----- Data excerpts -----

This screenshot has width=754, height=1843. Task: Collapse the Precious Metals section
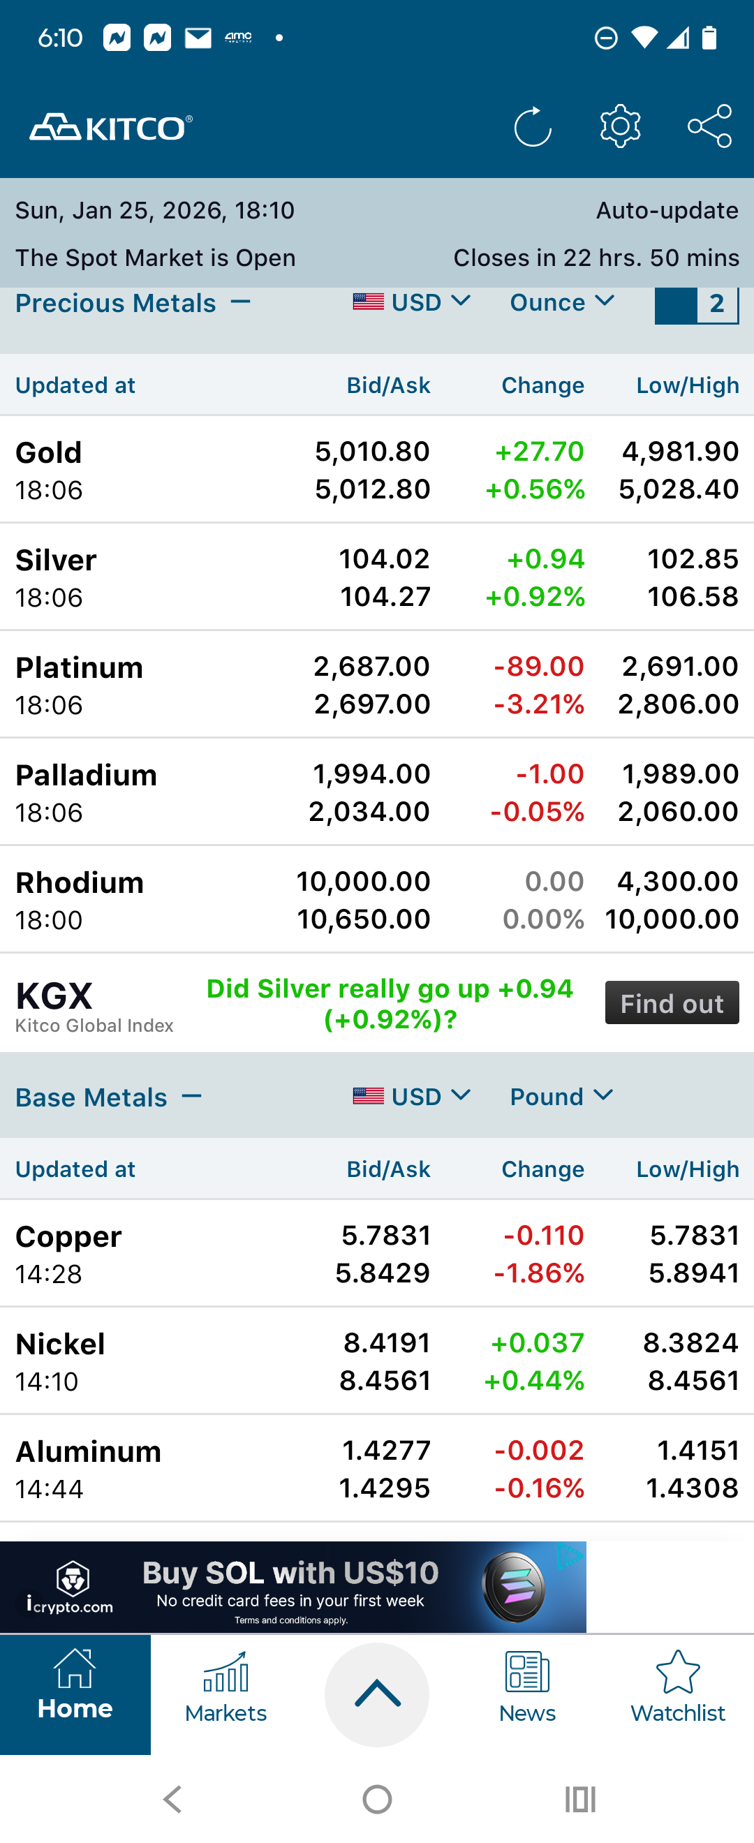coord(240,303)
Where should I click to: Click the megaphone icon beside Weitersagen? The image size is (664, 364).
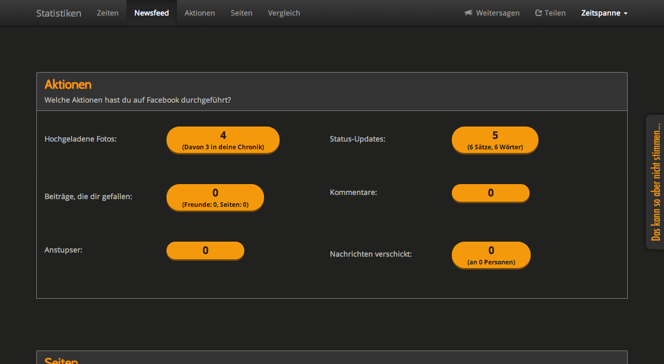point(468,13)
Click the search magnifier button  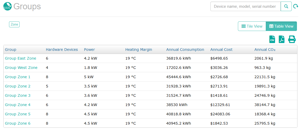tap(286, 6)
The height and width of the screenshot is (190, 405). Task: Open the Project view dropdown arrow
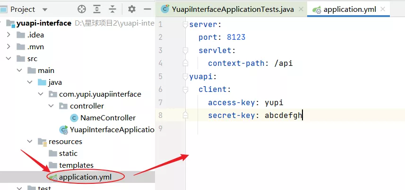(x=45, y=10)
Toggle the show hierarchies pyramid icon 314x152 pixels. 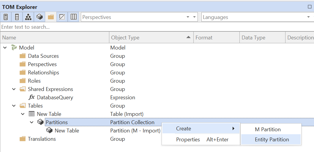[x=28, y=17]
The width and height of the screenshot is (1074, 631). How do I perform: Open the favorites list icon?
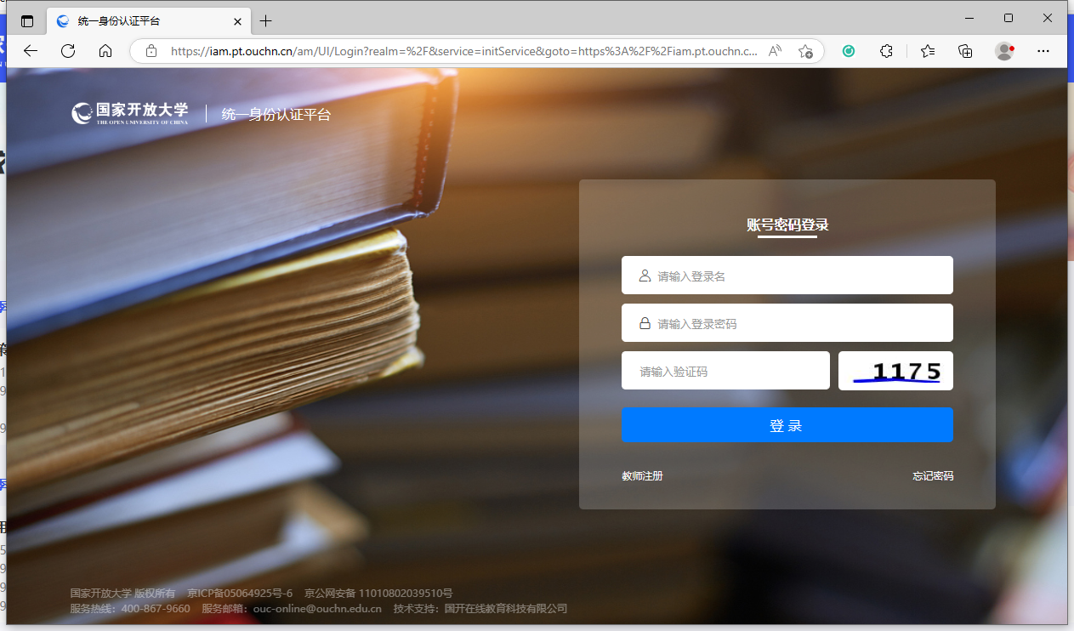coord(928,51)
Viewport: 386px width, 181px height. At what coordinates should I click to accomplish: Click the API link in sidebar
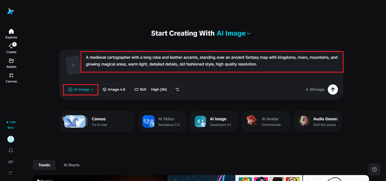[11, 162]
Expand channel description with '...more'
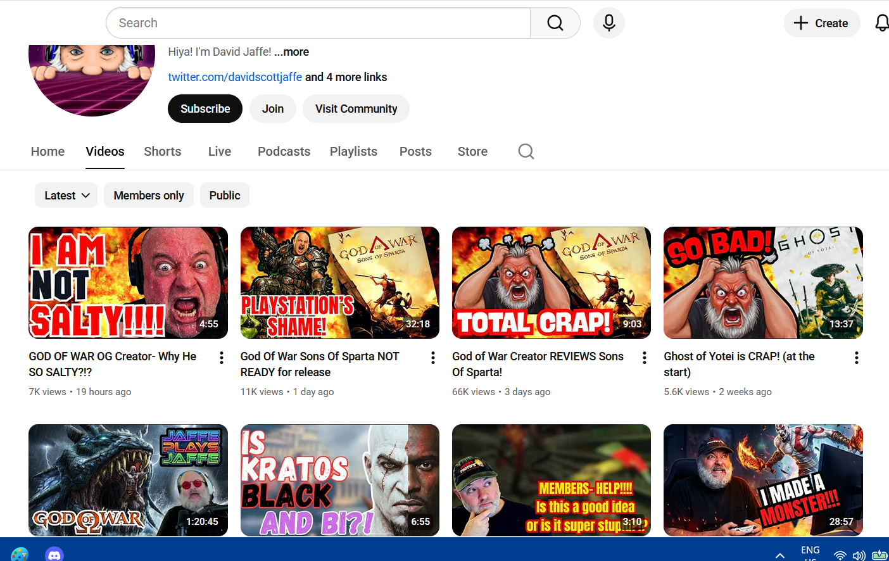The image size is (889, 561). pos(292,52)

-----

# What is expected
Leaving out all pictures, print exactly the lines above from the one containing "Viewport: 386px width, 181px" through the last line of the entries.

# Response below
Viewport: 386px width, 181px height. At what coordinates should I click to accomplish: Click the API link in sidebar
[11, 162]
Expand channel description with '...more'
The image size is (889, 561). pos(292,52)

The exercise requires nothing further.